Tag: Webtrends

  • Facebook ads don’t add up: how I proved they are cheating

    “So why don’t you cheat?”  It took me a while to recover.   My father has always been my moral compass.   He has stood through many decades of doing business with absolute integrity refusing to bribe anyone in a country where this is unheard of.   He didn’t fall for the trap of taking funding from the European Union or going to the stock market when all other tech companies where making a quick buck.   He is almost a saint in the way he helps everyone and anyone he meets, often without them even knowing about it.

    We were discussing a recent client of mine, a difficult case.   It is still in the early phases and I haven’t quite figured out how to work my social engineering magic in order to bring them clients. What my father was really asking is “how will they know that it is real customers clicking on their website and not some click farm?”   The man is a born business person and goes straight to the heart of a problem even though he has never used Facebook or any social media.

    The answer is simple.   Anyone with a slight knowledge of how to use web site analytics will see right through it.   And – more importantly – it just won’t make any business sense medium term as they will not be getting new customers and new business.   Which is what I promise them.   But this is not what Mark Zuckerberg promises my customer when he entices them with Facebook advertising.   He is simply selling clicks to ignorant business people.

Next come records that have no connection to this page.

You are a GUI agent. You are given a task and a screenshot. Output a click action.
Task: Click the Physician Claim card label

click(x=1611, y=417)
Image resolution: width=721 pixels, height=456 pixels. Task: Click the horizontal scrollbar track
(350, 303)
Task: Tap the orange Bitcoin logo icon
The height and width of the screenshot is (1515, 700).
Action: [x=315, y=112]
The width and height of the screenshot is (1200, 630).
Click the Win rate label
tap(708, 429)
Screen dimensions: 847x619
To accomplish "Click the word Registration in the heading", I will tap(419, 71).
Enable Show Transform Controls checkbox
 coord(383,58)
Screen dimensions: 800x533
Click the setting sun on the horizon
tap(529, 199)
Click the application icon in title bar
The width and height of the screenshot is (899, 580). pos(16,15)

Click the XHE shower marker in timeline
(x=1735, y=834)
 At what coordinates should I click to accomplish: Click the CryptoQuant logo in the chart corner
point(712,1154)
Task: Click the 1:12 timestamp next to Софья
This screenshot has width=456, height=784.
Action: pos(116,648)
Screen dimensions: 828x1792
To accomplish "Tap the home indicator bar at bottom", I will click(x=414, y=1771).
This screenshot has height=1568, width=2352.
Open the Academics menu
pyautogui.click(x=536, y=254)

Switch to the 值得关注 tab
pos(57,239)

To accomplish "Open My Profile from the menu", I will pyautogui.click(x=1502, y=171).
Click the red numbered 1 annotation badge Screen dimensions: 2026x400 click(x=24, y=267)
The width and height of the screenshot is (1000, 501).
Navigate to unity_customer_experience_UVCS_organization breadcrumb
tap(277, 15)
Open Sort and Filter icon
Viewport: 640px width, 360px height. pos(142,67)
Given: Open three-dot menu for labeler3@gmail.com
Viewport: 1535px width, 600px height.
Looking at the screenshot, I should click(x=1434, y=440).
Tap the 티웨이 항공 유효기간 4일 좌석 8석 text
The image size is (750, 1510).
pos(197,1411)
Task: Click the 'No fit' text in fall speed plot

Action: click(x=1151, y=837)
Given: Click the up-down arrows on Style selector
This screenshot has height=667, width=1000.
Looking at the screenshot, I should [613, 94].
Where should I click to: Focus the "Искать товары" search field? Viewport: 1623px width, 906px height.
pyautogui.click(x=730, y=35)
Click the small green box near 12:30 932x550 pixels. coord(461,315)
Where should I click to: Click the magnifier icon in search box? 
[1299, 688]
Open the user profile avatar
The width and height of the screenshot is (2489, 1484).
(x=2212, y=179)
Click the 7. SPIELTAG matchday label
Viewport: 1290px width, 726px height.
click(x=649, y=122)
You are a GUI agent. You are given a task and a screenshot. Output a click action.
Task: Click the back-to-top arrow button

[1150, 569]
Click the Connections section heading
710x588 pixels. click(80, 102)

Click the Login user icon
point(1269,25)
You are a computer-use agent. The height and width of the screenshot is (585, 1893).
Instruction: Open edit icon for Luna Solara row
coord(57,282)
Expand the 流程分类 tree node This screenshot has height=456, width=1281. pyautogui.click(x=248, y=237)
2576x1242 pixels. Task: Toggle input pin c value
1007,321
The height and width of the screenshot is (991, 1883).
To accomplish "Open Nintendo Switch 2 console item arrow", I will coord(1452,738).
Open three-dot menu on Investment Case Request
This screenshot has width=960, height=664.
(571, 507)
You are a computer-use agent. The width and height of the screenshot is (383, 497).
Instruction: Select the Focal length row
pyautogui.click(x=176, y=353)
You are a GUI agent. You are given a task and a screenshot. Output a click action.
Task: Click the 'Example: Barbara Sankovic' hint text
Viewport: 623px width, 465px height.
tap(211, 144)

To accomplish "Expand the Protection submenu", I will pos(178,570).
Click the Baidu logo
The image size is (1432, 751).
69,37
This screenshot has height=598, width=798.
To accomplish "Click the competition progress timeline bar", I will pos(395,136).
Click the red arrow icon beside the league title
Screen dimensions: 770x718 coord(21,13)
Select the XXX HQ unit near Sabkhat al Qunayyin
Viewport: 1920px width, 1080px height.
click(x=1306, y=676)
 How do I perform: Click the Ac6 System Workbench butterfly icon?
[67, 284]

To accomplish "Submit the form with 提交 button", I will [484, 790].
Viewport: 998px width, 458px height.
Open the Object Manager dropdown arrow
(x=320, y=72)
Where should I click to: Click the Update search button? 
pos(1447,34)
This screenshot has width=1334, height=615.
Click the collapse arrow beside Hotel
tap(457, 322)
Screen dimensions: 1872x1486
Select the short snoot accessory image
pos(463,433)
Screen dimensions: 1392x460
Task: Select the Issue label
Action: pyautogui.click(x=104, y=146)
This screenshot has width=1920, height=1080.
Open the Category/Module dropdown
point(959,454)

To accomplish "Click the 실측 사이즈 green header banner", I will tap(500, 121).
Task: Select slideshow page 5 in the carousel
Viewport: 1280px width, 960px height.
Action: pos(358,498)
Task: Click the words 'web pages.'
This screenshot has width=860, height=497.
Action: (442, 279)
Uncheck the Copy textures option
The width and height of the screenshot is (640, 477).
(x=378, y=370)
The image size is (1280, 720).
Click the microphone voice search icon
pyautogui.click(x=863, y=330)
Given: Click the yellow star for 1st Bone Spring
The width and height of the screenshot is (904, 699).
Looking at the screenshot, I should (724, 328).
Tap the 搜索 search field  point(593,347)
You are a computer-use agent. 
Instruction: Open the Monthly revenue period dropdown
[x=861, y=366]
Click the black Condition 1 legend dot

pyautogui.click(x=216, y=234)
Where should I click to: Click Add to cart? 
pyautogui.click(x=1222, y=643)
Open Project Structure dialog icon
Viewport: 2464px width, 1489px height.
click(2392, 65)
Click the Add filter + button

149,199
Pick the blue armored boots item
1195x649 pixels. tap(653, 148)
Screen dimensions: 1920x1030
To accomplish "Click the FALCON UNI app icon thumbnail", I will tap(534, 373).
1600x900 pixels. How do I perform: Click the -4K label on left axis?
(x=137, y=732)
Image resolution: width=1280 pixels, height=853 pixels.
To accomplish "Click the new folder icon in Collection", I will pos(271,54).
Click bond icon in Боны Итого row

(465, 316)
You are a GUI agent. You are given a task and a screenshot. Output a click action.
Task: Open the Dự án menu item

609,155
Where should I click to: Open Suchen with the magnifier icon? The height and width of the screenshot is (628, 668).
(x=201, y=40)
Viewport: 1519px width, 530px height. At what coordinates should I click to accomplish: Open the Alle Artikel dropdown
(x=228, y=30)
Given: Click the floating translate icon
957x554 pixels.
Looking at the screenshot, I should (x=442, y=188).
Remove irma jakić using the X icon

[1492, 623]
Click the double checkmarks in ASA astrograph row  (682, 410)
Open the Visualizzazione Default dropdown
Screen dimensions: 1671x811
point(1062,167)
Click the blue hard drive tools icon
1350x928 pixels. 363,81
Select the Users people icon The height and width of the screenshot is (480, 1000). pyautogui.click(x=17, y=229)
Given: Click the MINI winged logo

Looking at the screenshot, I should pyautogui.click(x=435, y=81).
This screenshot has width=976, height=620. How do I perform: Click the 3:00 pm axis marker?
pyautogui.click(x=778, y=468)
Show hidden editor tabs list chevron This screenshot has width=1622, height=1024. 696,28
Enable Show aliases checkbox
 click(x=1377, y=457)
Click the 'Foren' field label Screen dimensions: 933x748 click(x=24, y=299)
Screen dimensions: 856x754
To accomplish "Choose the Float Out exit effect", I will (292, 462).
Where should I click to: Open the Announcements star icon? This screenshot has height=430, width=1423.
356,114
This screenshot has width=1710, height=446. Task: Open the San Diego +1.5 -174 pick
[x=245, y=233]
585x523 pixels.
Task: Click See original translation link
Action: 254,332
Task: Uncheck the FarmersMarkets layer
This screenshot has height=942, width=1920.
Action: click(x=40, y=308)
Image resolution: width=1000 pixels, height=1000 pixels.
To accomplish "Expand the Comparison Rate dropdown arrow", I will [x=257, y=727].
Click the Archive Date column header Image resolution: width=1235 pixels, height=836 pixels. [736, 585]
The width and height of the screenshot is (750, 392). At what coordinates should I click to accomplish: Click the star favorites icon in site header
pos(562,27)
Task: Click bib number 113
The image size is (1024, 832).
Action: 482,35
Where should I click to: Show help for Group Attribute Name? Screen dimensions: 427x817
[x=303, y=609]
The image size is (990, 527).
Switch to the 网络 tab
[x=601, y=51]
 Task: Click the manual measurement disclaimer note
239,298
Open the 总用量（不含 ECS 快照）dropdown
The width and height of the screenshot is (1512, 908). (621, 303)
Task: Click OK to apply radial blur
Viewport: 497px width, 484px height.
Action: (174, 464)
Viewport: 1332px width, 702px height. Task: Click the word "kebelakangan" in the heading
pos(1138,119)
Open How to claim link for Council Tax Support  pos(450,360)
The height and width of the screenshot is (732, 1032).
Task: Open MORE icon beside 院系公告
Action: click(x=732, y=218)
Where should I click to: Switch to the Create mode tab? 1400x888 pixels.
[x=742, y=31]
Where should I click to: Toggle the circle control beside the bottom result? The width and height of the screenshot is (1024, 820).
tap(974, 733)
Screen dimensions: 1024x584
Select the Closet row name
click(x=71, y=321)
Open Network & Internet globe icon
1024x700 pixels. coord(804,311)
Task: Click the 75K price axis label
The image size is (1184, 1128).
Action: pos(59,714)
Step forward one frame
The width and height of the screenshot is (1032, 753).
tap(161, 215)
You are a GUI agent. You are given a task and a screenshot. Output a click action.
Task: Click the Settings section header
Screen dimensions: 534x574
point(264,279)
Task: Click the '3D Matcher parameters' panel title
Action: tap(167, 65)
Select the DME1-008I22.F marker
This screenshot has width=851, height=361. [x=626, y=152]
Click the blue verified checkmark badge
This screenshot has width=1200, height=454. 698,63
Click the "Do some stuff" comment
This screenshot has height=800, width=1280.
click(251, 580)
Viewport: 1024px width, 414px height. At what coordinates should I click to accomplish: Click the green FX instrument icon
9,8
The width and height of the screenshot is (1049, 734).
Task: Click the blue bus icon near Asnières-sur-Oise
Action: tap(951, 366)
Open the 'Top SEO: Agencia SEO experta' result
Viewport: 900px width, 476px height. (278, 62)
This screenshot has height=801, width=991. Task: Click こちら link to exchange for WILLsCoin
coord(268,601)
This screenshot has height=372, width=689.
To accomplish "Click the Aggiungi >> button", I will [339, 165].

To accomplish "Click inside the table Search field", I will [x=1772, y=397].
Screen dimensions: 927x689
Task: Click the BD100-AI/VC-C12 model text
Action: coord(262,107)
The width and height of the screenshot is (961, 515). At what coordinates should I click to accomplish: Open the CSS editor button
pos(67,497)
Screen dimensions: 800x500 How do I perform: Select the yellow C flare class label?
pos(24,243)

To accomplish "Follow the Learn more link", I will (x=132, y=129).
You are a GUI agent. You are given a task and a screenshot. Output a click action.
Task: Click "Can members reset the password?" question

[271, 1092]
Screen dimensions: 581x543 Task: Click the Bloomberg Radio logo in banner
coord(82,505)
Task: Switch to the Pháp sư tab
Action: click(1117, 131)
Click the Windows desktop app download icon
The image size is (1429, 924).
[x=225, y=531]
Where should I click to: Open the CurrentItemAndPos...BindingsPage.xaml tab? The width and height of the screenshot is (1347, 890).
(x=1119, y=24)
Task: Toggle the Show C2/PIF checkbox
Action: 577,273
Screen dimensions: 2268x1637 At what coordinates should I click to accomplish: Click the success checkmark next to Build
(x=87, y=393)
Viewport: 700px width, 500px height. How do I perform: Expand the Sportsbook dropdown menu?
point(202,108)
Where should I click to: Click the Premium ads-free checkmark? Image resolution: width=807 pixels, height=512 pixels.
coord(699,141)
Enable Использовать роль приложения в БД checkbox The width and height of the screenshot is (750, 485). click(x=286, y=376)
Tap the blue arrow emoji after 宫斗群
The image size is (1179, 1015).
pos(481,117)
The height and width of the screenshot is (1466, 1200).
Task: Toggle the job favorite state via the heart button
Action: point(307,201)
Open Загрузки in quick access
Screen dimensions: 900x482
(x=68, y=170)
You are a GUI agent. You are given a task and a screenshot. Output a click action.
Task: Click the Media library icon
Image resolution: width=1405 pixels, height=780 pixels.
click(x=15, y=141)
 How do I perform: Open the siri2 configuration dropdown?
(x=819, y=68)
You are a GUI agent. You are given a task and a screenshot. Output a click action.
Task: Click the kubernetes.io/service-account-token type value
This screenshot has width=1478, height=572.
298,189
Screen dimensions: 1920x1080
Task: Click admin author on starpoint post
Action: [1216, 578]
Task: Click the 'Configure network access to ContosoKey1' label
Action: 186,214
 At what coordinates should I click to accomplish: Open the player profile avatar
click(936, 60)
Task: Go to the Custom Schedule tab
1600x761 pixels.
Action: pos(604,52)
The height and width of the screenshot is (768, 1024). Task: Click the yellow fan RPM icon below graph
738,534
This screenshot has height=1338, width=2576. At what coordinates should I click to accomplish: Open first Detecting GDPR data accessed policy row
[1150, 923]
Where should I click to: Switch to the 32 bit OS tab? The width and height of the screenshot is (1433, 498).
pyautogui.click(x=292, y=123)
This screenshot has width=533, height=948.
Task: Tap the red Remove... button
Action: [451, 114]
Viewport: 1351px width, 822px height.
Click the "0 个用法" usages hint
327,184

    Most of my customers have already used Facebook ads before I start with them.   They are all perplexed. “I saw a big spike in traffic but then…nothing.” It isn’t just that the traffic disappears the day you stop paying for FB ads, it is that all that traffic seems to amount to …nothing.    Are you paying $50 a day?   Funny how you get a completely stable amount of hits during those days.

    This bothered me on a methodological level initially.   “What if my customers’ budgets are all spent on ‘early morning’ type people?” I worried.   So I begun to set up experiments. I split the day into particular time segments that seemed to make sense to me based on experience with status updates, Likes and such.   I am the Greek Dan Zarella after all.     Women checking Facebook between 6.30 and 8.30 are quite a specific bunch.   Organized!   Men online between 11 and 12.30 another.   Lazy!   I have even discovered a niche of females that do a “facebook lunch break”.   So all I had to do was set up the same advertisement and shoot it out to different demographics.   And then monitor it every hour to see what is happening.   (Yes, you need big monitors to handle the big spreadsheets without getting dizzy!)

    It was amazing.   “Boy, these guys at Facebook must have some really clever algorithms” I mused.   They somehow seemed to be spreading the clicks around the day.   It made no sense.   Humans are highly unlikely to be so consistent.   As the day closed the clicks trickled and everytime by midnight Facebook had managed to get the campaign to the exact daily target.   “Wow, hiring all those geeks from Google must have paid off” I thought.    “They have build something that even Google AdWords can’t do.”

    And then, somewhere near midnight, in between stats, being more online on Facebook than I think is healthy because of this project, it appeared.   Right there, in front of me, on top of the other adverts was one of my test ads.   I left the tab open and scrambled to the summary to triple check.   Yes, this one was clearly targeted to men aged 45-64.   I double check my profile.   Yes, Facebook knows very well that I am male but only 41.  So what is it doing?

    It is bending the rules! If “The social network” showed the whole world something is that someone who cheats and lies once, will probably do it again, given the chance.    The people at Facebook know that it is extremely unlikely that anyone would discover this trick.   After all most people only have one profile.   Unless you specifically set out to prove them wrong, your website analytics will be hard to monitor for such small variance in age of visitors.   And all too many advertisers on Facebook are only using it to funnel people into their Facebook page where the analytics are even worse.

    I have criticized Facebook advertising on many levels, ranging from the pathetic demographic information they provide (outside the US it is much worse) to the kind of clicking you usually get from it.   But this is different.   They are wasting what can soon become a powerful tool by rushing to capitalize on it by cheating.   Judging from their rate of improvement in search they have the brainpower to do a proper job.   They have the network to make something more powerful than GoogleAds.   They should just focus on what is unique about this new advertising medium rather than trying to bolster up the numbers to impress investors.